TASK BRIEF
Format the records below as a numbered list, beginning at their first line and ending with the line containing "This screenshot has", including that line and omitting any blank lines.

----------

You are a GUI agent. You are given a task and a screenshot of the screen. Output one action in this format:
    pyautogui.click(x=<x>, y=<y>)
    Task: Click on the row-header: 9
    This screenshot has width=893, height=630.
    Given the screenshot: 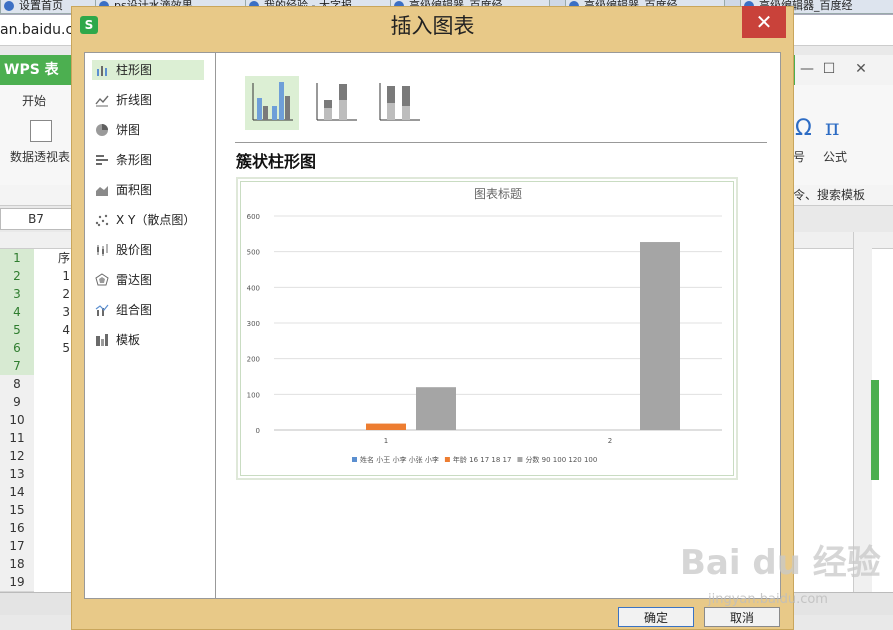 What is the action you would take?
    pyautogui.click(x=17, y=402)
    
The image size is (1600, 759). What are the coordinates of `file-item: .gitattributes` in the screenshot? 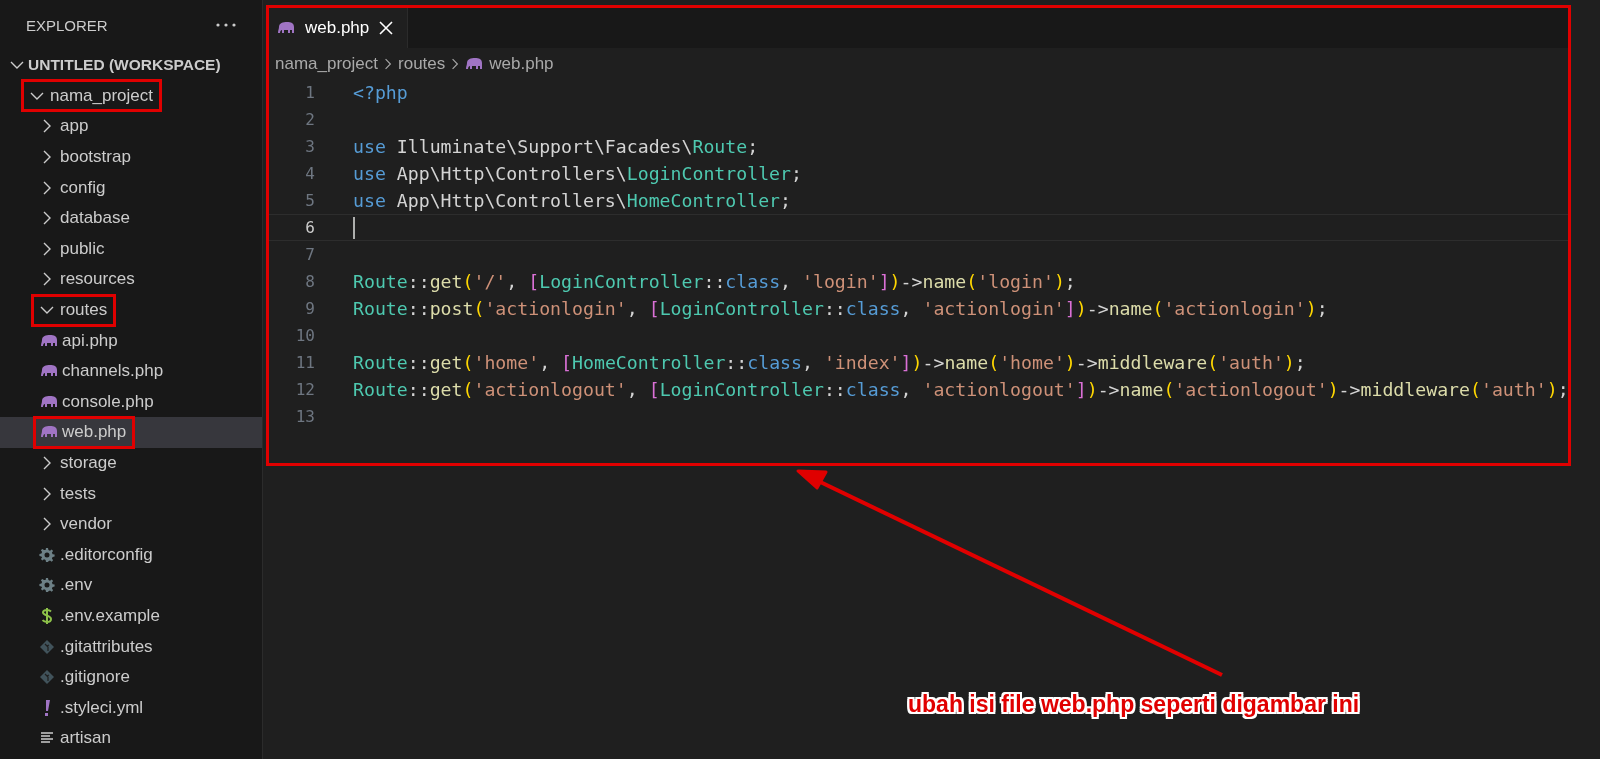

----------

SOLUTION FOR THIS TASK
1. You are a GUI agent. You are given a task and a screenshot of the screen. Output one action in this format:
2.     pyautogui.click(x=<x>, y=<y>)
3.     Task: Click on the row-header: 9
4.     This screenshot has width=893, height=630.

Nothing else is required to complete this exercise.